Auteur d’un cinquième album sidérant,
Mr Beast, d’une puissance inouïe et joué
pourtant comme au ralenti, Mogwai atteint aujourd’hui
des sommets dont on n’osait rêver vu les
montagnes déjà gravies auparavant. Extrême
en concert, se jouant du seuil de tolérance des
tympans, le groupe est aussi doué pour composer
des mélodies sensibles que pour l’expérimentation
(changements soudains de rythme et variations subtiles
des niveaux de saturation). Depuis 1995, son parcours
singulier est jalonné de pièces maîtresses,
parmi lesquelles “ My Father My King ” paru
en 2001 sur un maxi éponyme que n’épuise
pas le temps.

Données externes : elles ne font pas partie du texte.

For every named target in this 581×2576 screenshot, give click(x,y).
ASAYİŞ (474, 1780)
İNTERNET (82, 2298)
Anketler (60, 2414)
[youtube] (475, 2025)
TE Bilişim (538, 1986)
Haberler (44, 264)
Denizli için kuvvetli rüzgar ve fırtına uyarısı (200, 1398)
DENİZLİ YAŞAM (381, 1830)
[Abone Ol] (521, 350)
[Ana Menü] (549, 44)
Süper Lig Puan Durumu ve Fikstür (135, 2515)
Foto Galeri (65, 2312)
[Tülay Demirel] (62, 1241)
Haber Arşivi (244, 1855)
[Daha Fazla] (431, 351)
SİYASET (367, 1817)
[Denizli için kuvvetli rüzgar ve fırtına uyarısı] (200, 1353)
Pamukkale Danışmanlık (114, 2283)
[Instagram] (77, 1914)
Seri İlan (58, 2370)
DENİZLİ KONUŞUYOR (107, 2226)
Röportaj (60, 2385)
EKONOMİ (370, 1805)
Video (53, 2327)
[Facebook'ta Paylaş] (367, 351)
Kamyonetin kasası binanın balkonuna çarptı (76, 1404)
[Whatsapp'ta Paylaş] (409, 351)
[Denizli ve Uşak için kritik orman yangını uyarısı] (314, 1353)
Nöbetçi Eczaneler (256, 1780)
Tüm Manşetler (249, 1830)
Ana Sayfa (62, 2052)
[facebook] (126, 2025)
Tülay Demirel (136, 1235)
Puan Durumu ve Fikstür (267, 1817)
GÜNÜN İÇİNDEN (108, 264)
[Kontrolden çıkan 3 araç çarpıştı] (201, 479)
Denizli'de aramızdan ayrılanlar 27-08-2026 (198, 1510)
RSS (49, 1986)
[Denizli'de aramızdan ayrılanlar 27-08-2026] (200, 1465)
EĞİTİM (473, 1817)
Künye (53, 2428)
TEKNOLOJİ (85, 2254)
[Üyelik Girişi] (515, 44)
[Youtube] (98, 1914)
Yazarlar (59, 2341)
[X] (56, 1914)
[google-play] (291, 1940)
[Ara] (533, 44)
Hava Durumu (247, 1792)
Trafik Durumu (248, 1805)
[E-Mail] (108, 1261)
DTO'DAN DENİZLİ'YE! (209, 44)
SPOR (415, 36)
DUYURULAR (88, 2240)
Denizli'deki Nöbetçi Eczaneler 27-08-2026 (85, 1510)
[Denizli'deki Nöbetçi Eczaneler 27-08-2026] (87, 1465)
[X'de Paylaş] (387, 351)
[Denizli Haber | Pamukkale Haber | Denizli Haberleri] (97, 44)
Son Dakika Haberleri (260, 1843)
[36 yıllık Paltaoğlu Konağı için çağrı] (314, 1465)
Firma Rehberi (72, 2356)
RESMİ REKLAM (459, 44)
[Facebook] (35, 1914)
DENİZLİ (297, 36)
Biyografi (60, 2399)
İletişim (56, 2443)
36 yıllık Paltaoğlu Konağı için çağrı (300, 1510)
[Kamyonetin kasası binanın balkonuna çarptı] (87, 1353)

Qui eût cru que ces cinq écossais
à tête d’ivrognes, fans de football
dont la mine patibulaire contraste avec la finesse dont
ils font preuve au fil des enregistrements, marqueraient
leur époque en en signant la bande-son mortuaire
? Leur musique est massive, mouvante, dans ses envolées
soniques comme dans ses moments plus calmes - sombres
et glaçants. Les guitares saturées y jouent
un rôle prépondérant. Un piano s’immisce
discrètement et adoucit aujourd’hui ces
compositions. Qui fait presque de Mogwai un groupe à
partager. Sauf que non. On ne partage pas sa tristesse.
On la subit sans broncher. Mogwai est une lueur impalpable
à laquelle on s’accroche pour ne pas perdre
pied. Un compagnon de détresse qui permet de
ne pas se sentir totalement désespéré.